There was one other good visit with Marty after that when he received an honorary doctorate at the University of Toronto. I organized a faculty dinner in a restaurant for him and we had a chance to tell him how much he meant to us all.
But in 2001, before the terrorist incidents, Marty underwent valve surgery on his heart. Although the operation was successful, it caused a severe brain hemorrhage from which he would never recover. He was in hospital for many months and we were asked to write letters to him that would exercise his long-term memory. We letter-writers were called “Team Lipset,” but it was not an easy responsibility. I sent e-mails about Canadian political events. Once or twice I phoned, which was a bad idea. Having to talk or even listen was too difficult for him, and he abruptly told me to end the conversation. I knew I shouldn’t be hurt by it, but I couldn’t help it. Having known him as a kind, patient person for so many years made me terribly sad about this. Eventually, however, he moved home to their apartment in Virginia, to be tended by nurses.

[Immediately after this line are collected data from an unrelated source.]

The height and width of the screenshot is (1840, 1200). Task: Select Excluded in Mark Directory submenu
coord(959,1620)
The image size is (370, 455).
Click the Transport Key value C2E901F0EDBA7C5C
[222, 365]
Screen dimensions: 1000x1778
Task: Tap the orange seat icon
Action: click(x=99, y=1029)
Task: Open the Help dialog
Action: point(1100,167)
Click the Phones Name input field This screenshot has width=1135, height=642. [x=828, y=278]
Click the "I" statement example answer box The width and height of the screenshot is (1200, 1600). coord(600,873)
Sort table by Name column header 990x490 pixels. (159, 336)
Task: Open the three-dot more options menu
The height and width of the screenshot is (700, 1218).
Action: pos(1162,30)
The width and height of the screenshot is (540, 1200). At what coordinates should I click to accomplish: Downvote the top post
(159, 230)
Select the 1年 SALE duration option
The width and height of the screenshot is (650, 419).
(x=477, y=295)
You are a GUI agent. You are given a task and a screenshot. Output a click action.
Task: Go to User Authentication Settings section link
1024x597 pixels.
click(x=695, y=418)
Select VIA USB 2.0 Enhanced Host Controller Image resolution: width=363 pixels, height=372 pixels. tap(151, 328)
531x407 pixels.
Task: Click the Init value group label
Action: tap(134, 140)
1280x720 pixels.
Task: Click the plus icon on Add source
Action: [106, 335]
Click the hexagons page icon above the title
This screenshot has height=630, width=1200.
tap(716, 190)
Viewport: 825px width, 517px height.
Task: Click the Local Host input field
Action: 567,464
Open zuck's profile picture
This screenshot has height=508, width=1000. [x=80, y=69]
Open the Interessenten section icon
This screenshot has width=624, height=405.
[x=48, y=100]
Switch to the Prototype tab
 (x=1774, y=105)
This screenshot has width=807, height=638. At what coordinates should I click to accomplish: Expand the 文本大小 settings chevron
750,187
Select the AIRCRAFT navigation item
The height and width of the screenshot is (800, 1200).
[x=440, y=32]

Three years ago the National Endowment for Democracy inaugurated a “Seymour Martin Lipset Democracy Lecture Series” and struck a large medal to award Marty. They planned to hold one lecture every year, delivered both in Toronto and Washington. I went down for the first one, by the former Brazilian president,
Henrique Cardoso. But first I went to the Lipset apartment in Arlington.
Marty’s condition was worse than before. As I entered and began removing my coat, Marty was sitting propped up, and he called out “Hello, Metta!” Probably his nurse had told him to say it because that was the most he had to give. Mostly his eyes were closed and when he opened them, I doubted that he was seeing anything at all. Sydnee said that he understood everything that was said, but I don’t know how she could tell. Carl Gershman and his staff from the NED arrived to visit with Marty, but he wasn't able to respond at all. Later that evening, Sydnee received the medal for him at the ceremony.
The next two “S. M. Lipset Democracy Lectures” were in Toronto. Sydnee came for the first one, by
Francis Fukuyama.
Dick Roman and I had brunch with her and I drove her to the airport, promising to meet her in San Francisco, where she sometimes visited her invalid mother. I phoned once in her absence and the caregiver held the phone to Marty’s ear so I could thank him for being in my life. Of course, he said nothing.
And now he is gone. He had been an invalid, experiencing pain, for over five years. It was past time for him to go. In the meantime, his former research assistant,
Jason Lakin, had written the book that he had been preparing,
The Democratic Century. It’s a fine study. It’s not quite up to Lipset’s own level — but then, no one would expect that of any other sociologist. He was singular — an extraordinary human being.
Goodbye, Marty. Thanks for everything.